L'intégration a eu un effet modérateur manifeste sur les prix des biens manufacturés. Dans les faits, la technologie et la mondialisation facilitent l'application généralisée de deux des forces les plus puissantes en économie : la division du travail et l'avantage comparatif. Ceux-ci permettent aux entreprises d'organiser le processus de production de la façon la plus rentable possible, ce qui maximise les chances que le Canada conserve sa position dans les segments à forte valeur ajoutée de nombreuses industries. Il ressort d'une récente analyse du Conference Board du Canada que, du moins en ce qui concerne les chaînes d'approvisionnement en Asie, les firmes canadiennes pourraient en faire plus pour tirer parti des occasions qui se présentent 12.

Certaines implications économiques de la mondialisation

Parallèlement, la progression rapide de la fabrication dans les pays à marché émergent a provoqué une forte demande de nombreuses matières premières et, partant, une pression constante à la hausse sur les cours de beaucoup de celles que produit et exporte le Canada. La combinaison de la diminution des prix de nos importations et de la hausse des prix de nos exportations entraîne, par définition, une amélioration des termes de l'échange du pays. À elle seule, cette amélioration a fait bondir le revenu disponible réel par habitant de 8,5 % au cours des cinq dernières années, et contribué à l'assainissement du bilan des sociétés et au redressement continu des finances publiques.

Le Canada s'est bien ajusté aux brusques variations de ses termes de l'échange. Comme en témoignent les entretiens que la Banque a eus avec des chefs d'entreprise, les réponses fournies dans le cadre de son enquête sur les perspectives des entreprises ainsi que les données faisant état d'une augmentation annuelle moyenne de 8 % des investissements des entreprises depuis 2002, l'économie canadienne est de plus en plus axée sur les services haut de gamme. Au sein du secteur des biens, les entreprises se spécialisent et se concentrent sur les domaines où elles jouissent d'un avantage comparatif 13.

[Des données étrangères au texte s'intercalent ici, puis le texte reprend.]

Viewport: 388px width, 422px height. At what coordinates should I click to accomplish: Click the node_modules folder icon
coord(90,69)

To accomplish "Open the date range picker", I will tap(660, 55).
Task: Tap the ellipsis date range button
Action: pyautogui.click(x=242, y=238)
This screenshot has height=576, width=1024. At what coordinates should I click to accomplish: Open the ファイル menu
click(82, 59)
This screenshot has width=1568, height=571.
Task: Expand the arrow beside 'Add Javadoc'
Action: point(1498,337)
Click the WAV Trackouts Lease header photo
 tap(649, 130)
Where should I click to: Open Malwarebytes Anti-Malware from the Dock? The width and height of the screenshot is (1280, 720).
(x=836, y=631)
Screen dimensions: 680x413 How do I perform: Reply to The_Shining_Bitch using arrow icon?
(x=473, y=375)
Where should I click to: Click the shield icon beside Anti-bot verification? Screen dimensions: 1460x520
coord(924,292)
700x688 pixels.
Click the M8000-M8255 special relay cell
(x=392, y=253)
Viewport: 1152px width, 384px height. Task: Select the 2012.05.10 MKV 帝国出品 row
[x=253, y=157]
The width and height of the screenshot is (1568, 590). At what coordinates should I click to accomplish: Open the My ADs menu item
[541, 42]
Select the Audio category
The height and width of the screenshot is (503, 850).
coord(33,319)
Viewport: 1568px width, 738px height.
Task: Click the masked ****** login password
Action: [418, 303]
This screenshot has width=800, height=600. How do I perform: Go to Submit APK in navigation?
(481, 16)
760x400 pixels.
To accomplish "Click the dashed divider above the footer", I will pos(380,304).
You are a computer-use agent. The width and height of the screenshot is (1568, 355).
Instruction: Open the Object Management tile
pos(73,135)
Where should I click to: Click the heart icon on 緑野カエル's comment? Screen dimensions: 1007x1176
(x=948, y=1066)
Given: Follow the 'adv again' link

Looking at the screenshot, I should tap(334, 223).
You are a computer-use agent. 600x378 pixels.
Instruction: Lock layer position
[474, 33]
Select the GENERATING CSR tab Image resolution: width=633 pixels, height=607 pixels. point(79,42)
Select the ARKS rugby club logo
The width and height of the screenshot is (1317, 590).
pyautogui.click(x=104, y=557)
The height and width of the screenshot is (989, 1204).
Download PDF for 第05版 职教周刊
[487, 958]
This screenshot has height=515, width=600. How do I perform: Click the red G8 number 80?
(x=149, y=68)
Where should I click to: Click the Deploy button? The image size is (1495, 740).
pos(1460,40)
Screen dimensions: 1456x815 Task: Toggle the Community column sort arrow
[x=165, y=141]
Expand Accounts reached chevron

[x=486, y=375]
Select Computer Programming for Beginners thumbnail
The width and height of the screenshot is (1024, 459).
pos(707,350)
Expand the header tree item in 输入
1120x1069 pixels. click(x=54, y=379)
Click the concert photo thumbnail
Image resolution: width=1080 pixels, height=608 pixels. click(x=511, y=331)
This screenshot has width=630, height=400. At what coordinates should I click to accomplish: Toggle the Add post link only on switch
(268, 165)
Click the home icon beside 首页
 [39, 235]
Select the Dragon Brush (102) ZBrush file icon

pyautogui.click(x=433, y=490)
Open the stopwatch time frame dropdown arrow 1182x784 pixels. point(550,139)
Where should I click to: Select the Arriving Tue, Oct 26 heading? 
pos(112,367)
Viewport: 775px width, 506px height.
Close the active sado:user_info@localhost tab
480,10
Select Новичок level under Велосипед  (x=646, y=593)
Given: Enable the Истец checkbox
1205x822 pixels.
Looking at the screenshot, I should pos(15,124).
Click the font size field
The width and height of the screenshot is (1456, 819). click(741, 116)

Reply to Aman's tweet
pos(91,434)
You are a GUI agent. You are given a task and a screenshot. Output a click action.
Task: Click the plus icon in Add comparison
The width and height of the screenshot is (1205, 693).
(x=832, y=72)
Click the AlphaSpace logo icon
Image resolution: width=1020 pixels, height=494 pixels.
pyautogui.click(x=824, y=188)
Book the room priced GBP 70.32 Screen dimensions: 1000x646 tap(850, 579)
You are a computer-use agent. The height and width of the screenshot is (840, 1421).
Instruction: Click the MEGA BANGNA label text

On reproche souvent à la mondialisation d'être à l'origine des inégalités grandissantes et de la chute des salaires dans certains secteurs des économies industrialisées, les emplois peu spécialisés étant délocalisés. De fait, selon les Perspectives de l'emploi de l'OCDE pour 2007, le ratio du revenu du travail au PIB a reculé dans la plupart des pays membres, dont le Canada, depuis 20 ans, tandis que dans 16 des 19 pays pour lesquels on dispose de données, la rémunération des travailleurs situés au haut de la distribution des salaires a progressé, depuis le début des années 1990, par rapport à la rémunération de ceux qui se trouvent au bas. Bien que la mondialisation ait joué un rôle dans ces tendances, elle est loin d'être le seul facteur en cause. De nombreuses données portent à croire que les changements technologiques expliquent pour une bonne part la diminution du ratio du revenu du travail au PIB 14. En outre, le revenu du travail au Canada a continué d'augmenter ces dernières années en raison de la forte croissance de l'emploi.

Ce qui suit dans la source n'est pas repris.